● Фрагмент текста
#####

В ноябре прибыли в Кыштым военпреды для приема готовой продукции — болванок снарядных головок для танковых пушек. В первый месяц их изготовили всего сто штук. Когда в конце 41-го я покидал завод, он выдавал за две смены — каждая по двенадцать часов 1200 снарядных головок. Умножьте приведенную цифру на 30 рабочих дней в месяц — работали без выходных, — и получится тридцать шесть тысяч. В 42-м, как писала мама мне на фронт, их выпускали втрое больше. Чудо!
Несмотря на скудное питание, скверные фронтовые новости, вечный страх за воевавших детей и родных, люди молча, порой стиснув зубы, выполняли свои обязанности, искали в себе и в других все новые и новые резервы и — что уж совсем удивительно — находили их. И никто, ни один человек, не считал то, что удавалось сделать, подвигом. Вот почему, пока союзники не открыли второй фронт, так народ называл свой тыл. Благородная цель, как свидетельствует история, способна на многое. Она готова пробудить в человеке сверхчеловеческую энергию, наделить его титаническими силами. Так было!..
О моих братьях
Пришло время поведать читателю еще об одной истории. На примере двух моих братьев я хотел бы показать — какова роль судьбы в жизни человека. За неделю до войны я получил последнее письмо от моего двоюродного брата Марка. Уже больше года он служил в Красной Армии. Мать Марка, моя любимая тетя Берта, родная сестра папы, жила тогда в Киеве. Она уговорила знакомого военкома оставить сына служить в Киевском военном округе. Часто приезжала к сыну в часть. Марка несколько раз отпускали на несколько дней домой «погостить». Вдруг приказ — дивизию, где он служил, срочно перебросили поближе к границе.
Второй двоюродный брат, Игорь, жил в Харькове у тетки. Мать его умерла, когда мальчику исполнилось семь лет, а отец, ленинградский писатель Владимирский, узнав в 1937 году, что в «большом доме», то есть в НКВД, на него заведено «дело», испугался ареста и повесился. За «бедного» призывника некому было замолвить слово. Его призвали в армию в 1940 году и отправили служить на Дальний Восток, где он благополучно провел всю войну, дослужился до старшего лейтенанта, в августе 1945 года участвовал в Маньчжурском походе против японцев и остался жив. После войны окончил в Москве Академию бронетанковых войск и, до выхода в отставку, в чине полковника командовал на Украине танковым полком.

#####

● Исходные данные
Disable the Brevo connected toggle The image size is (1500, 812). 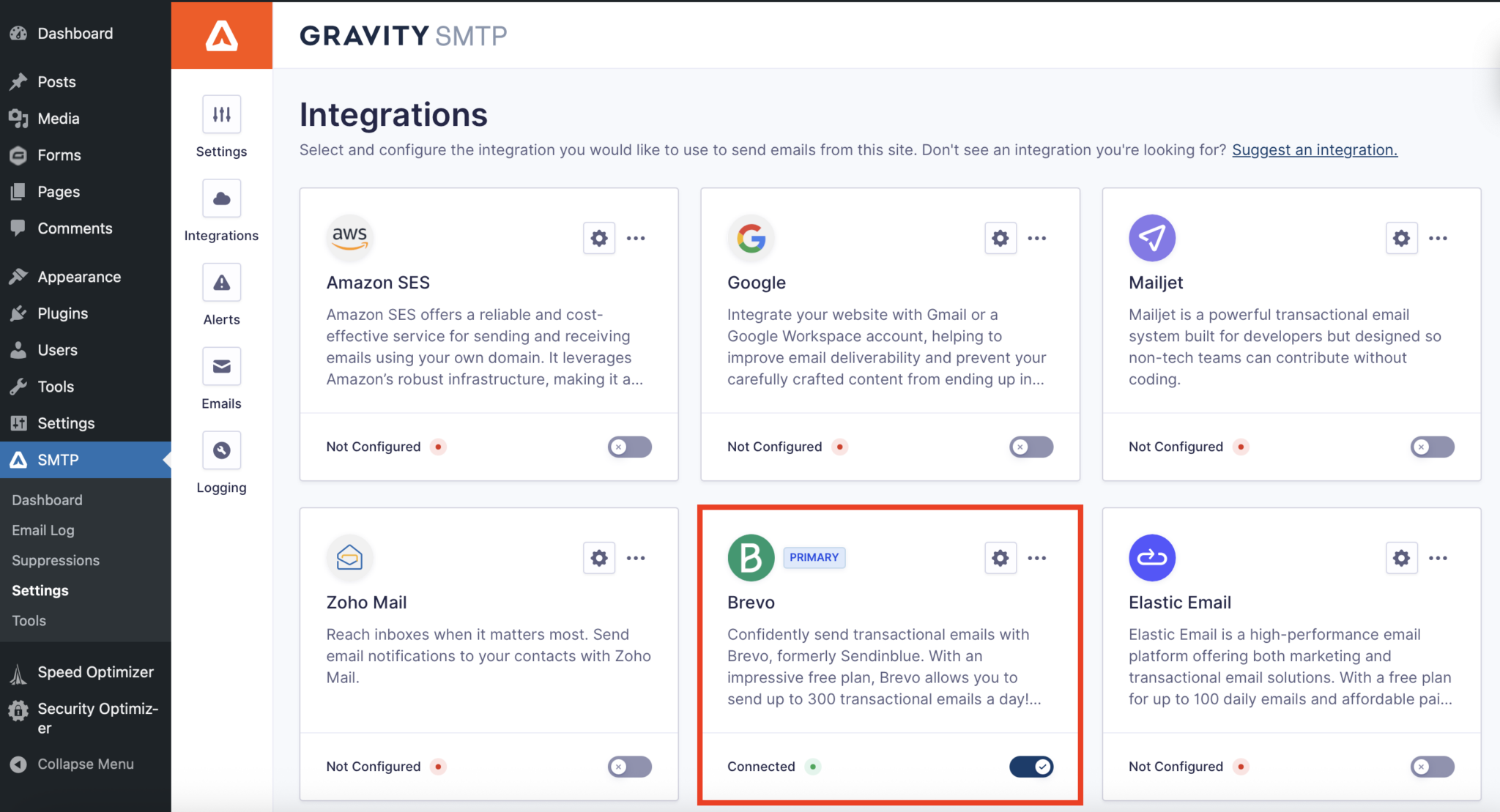[x=1031, y=767]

#####

● Вопросы и задания
[A] Сколько болванок снарядных головок изготовили в первый месяц, согласно фрагменту?
[B] Перечислите всех людей, названных во фрагменте по имени или фамилии.
Приведенные строки для работы не понадобятся.

● Ответы
[A] Всего сто штук.

[B] Марк, Берта, Игорь, Владимирский.